Raise your hand if you’re in training to win the busy Olympics. My arm is firmly up in the air; how about yours? Busy is the new competitive sport and the newest emotion in our repertoire—right alongside anger, fear, disgust, happiness, sadness, surprise.
In fact, I bet it’s the most common response you receive when you ask anyone these days: How are you? Oh, you know. Busy.
At every turn we’re encouraged to be busy: at work, at home, while commuting, in our relationships, even on our “vacations.” It’s the new yardstick in conversation: Which of us is busiest?

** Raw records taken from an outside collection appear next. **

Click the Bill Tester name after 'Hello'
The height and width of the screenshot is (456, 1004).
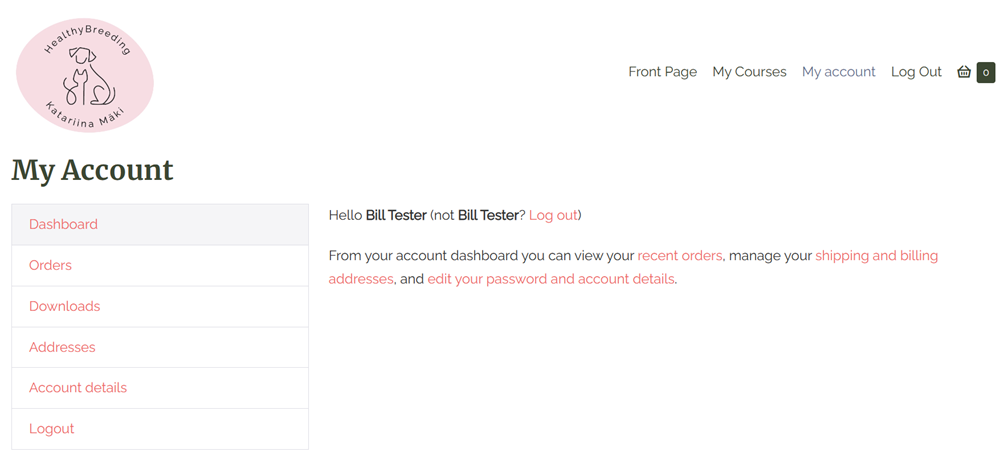pos(396,215)
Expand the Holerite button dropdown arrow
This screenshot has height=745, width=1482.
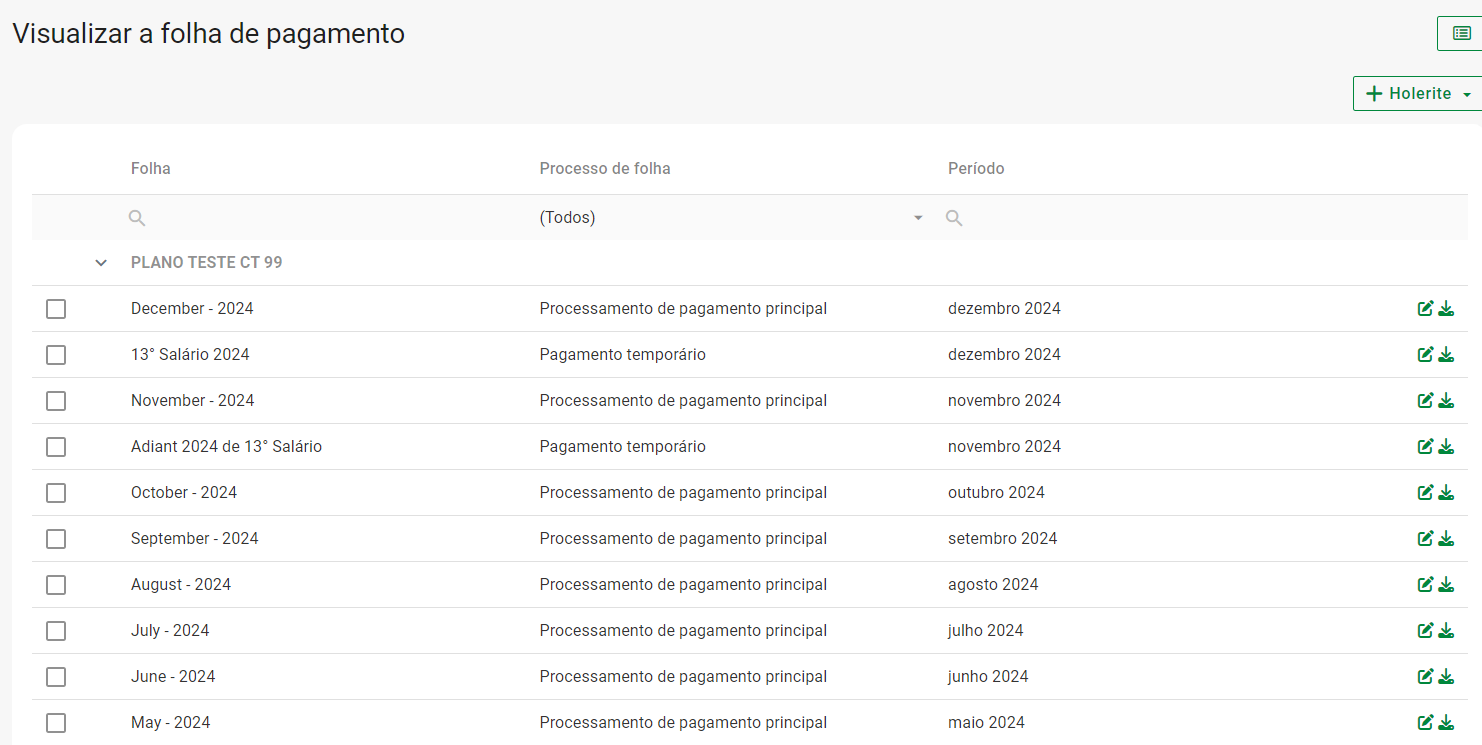coord(1467,94)
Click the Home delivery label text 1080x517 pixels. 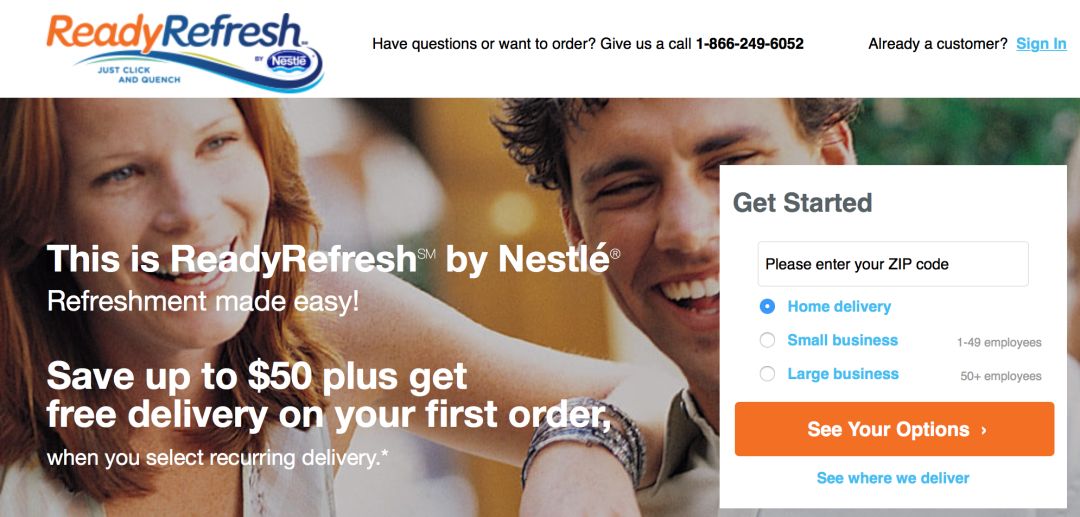tap(839, 306)
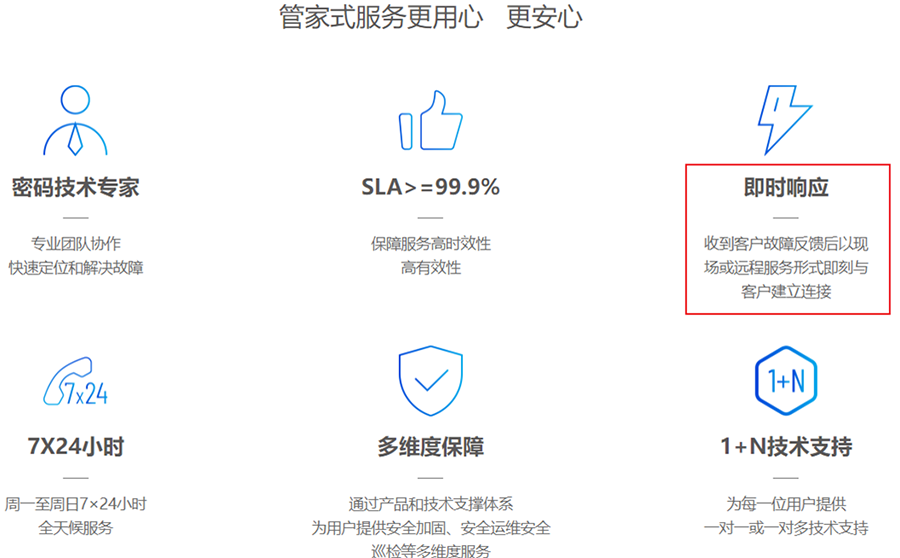Screen dimensions: 900x558
Task: Click the 一对一或一对多技术支持 text line
Action: (x=786, y=528)
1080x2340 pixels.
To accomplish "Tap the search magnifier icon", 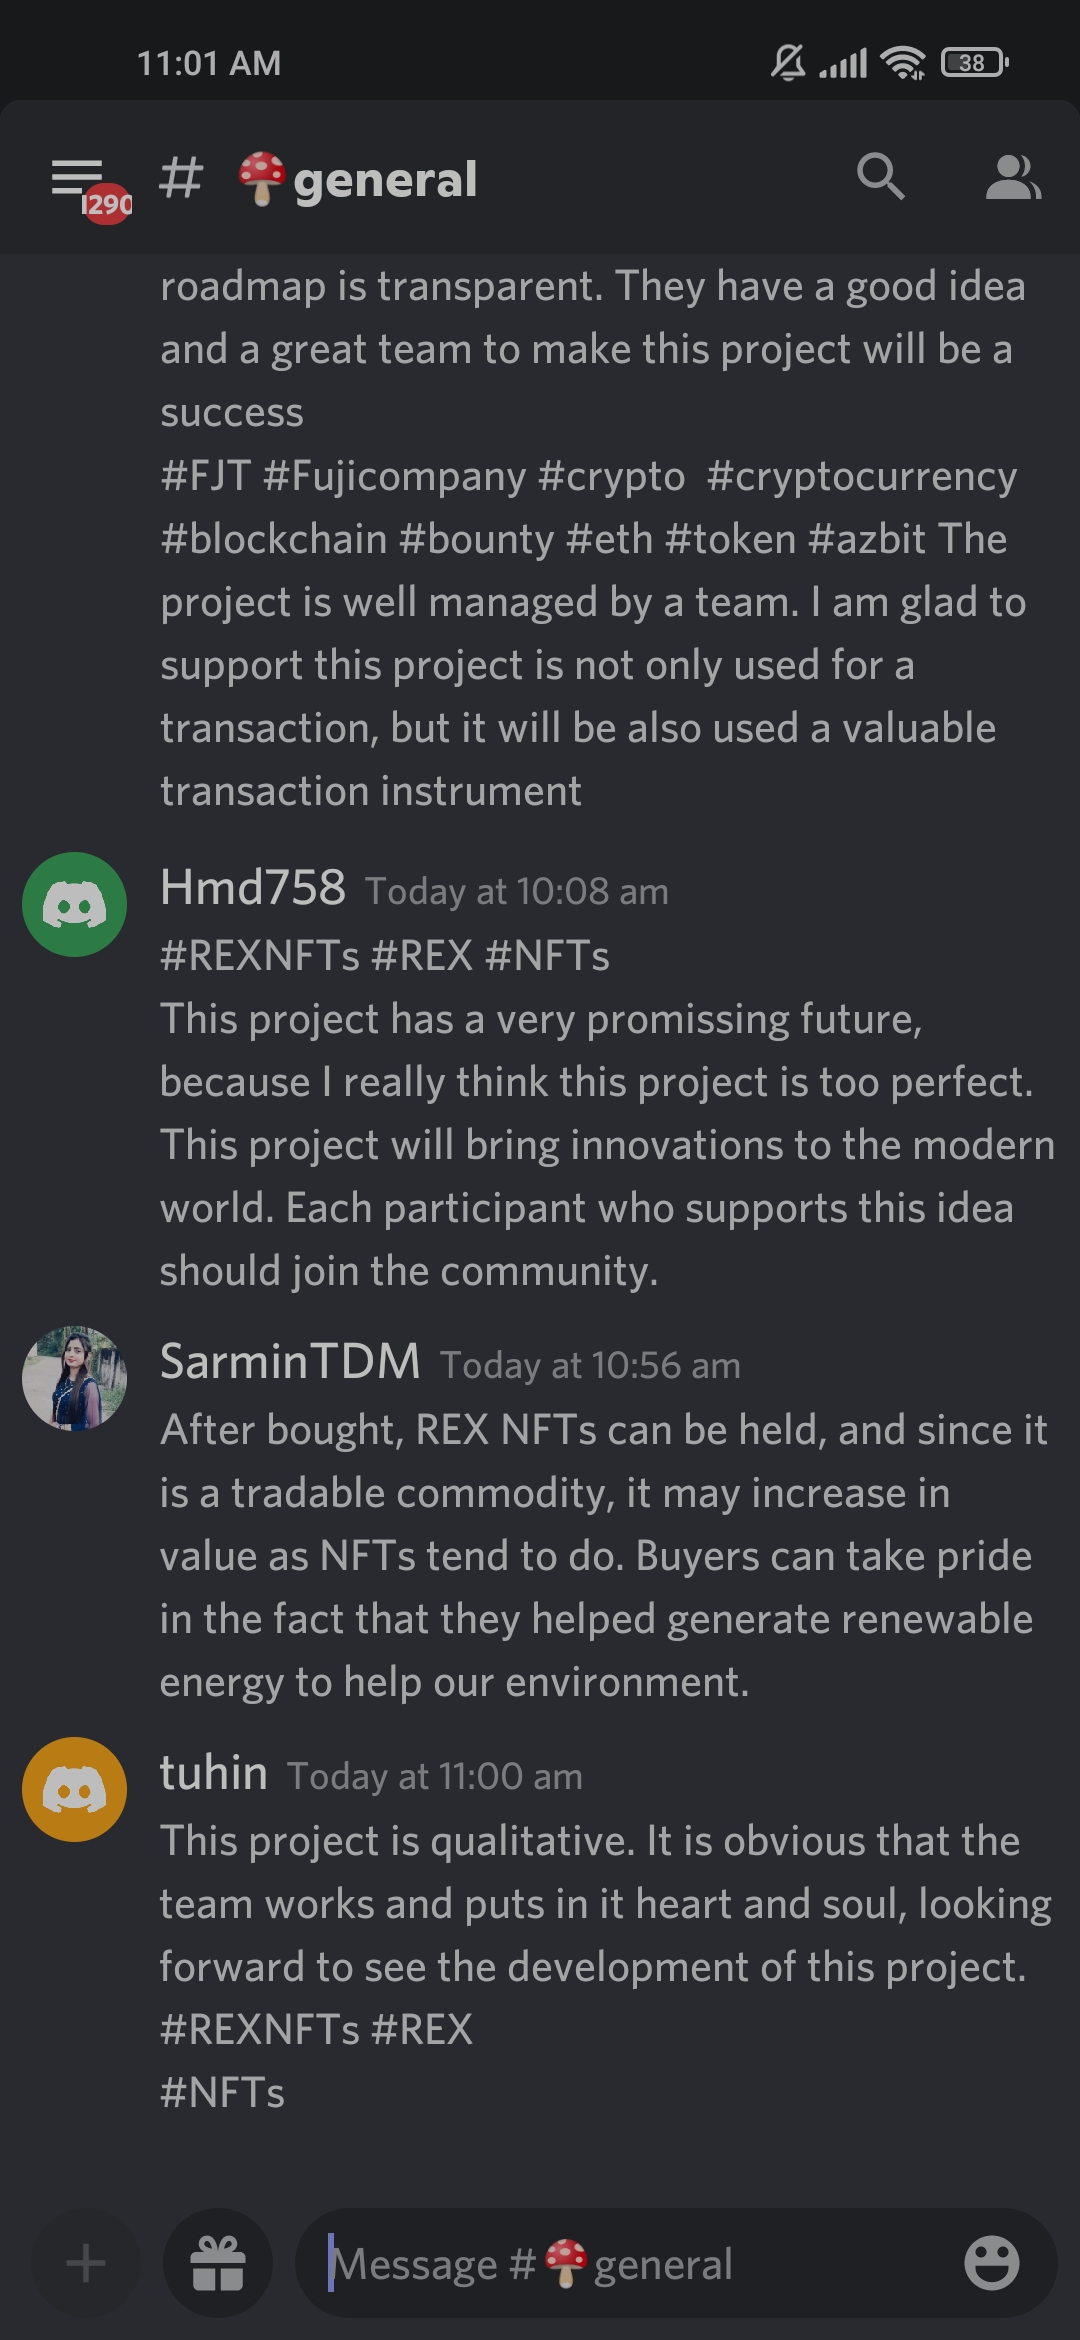I will 880,178.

We wear our ability to multitask, to drive ourselves into the ground, as badges of honor. It’s a condition that has seeped into yoga as well. You can hear it in the foyers of yoga studios everywhere: who’s hustling most to get their practice on. We catalogue the studios we’ve traveled to; the teachers we’ve studied with; the trainings, retreats, and workshops we’ve done.
The great irony becomes that yoga—the very thing that is supposed to bring us to the still point—becomes more noise and more doing, rather than more quieting and stilling.
What we may not notice is that our penchant to “busy” ourselves is, at heart, our shield against feeling-the-feelings. Because this is precisely what would happen if we were to set it all down: We’d come face-to-face with our mortality, our vulnerability, our sadness, our boredom, our anger. We’d run up against the very fact of our humanness.
Busy allows us to keep grasping onto our own self-importance, our skewed sense of worth. But you know as well as I do that the longer we hold onto that sense of worth, the more fiercely we’ll be grasping when it’s time to let it go.
And there will come a time that we’ll have to let it go.
So can we be still? Can we hop off the wheel of that socially-sanctioned busy-ness and take the courageous journey inward, toward stillness? Can we sit quietly and witness our fluctuations, our heartache, the places we feel weak, the places we have work to do?
This is the true journey of yoga.
Dropping into internal stillness that allows us to hear our true selves, observe our deepest longings, and realize the difficult work of freeing ourselves from our endless mind loops into liberation.
I, for one, am committing to stillness. To putting my arm down and to stepping off the busy train as the season turns toward darker days. Wanna join me?